El jilguero se puede pensar como un ejercicio de lo que no debe hacerse en una adaptación. El libro éxito de Donna Tartt, que le valió el Pulitzer, era todo un desafío para llevar al cine. Extenso, guiado por un narrador en primera persona que despliega una mirada reflexiva y contagiada de un pulso redentor, exigía una atención y un cuidado extremos. Sin embargo, el guionista Peter Straughan decidió vestir el melodrama que se agita en el interior de su historia de la apariencia de un thriller escuálido y mundano, sin pasión ni emociones verdaderas.

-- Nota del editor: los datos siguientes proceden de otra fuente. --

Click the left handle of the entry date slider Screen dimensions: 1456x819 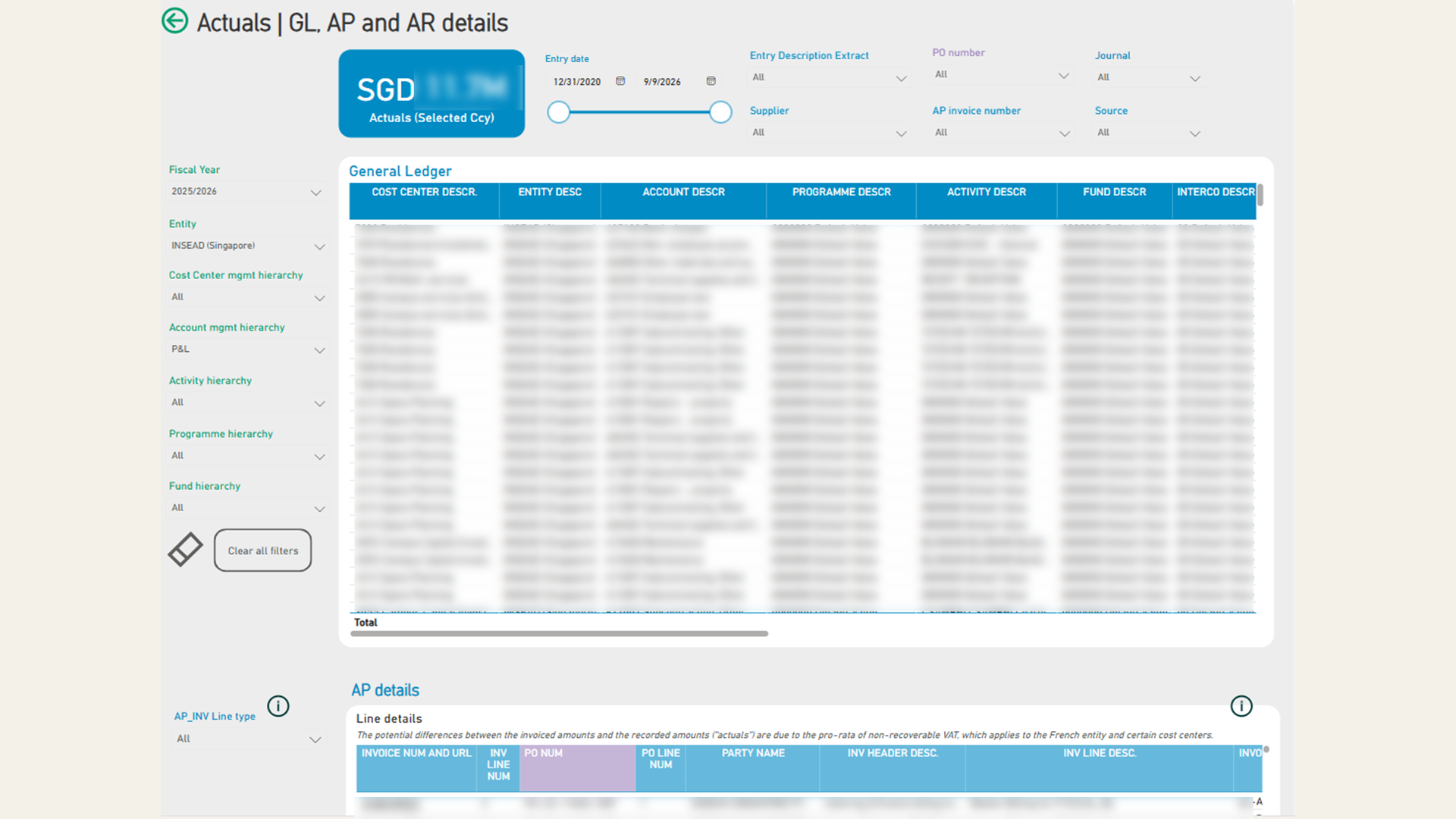(559, 112)
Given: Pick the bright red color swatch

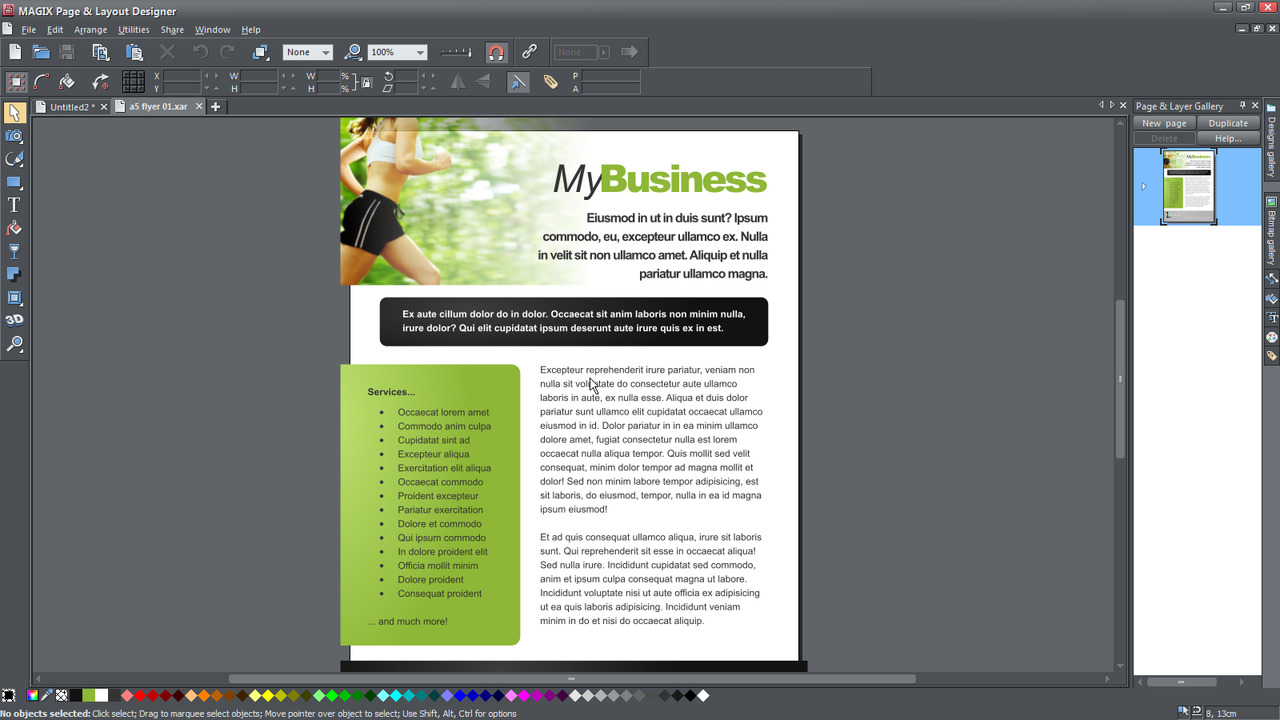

La muerte en un atentado de la madre del joven Theo Decker (Oakes Fegley/Ansel Egort) es el eje de su vida adulta, y es ese enclave dramático el que la película apenas transmite con ciertas insinuaciones. La aplastante solemnidad con la que se concibe cada una de las escenas tan solo se subvierte cuando Nicole Kidman logra nutrir a su madre sustituta de las evidentes contradicciones de ese esquivo rol. Pero los demás personajes y situaciones, que en el papel exudaban una honesta vitalidad, se convierten en descarnados arquetipos que oscilan entre la pereza y el ridículo.
John Crowley, que había demostrado en Brooklyn una mirada cálida sobre sus criaturas, aquí parece desconcertado frente a un mundo que le resulta demasiado ajeno. Su puesta en escena no solo no toma ningún riesgo, sino que termina atrapada en el miedo de imaginar un detalle visual capaz de opacar la reverencia a la literatura.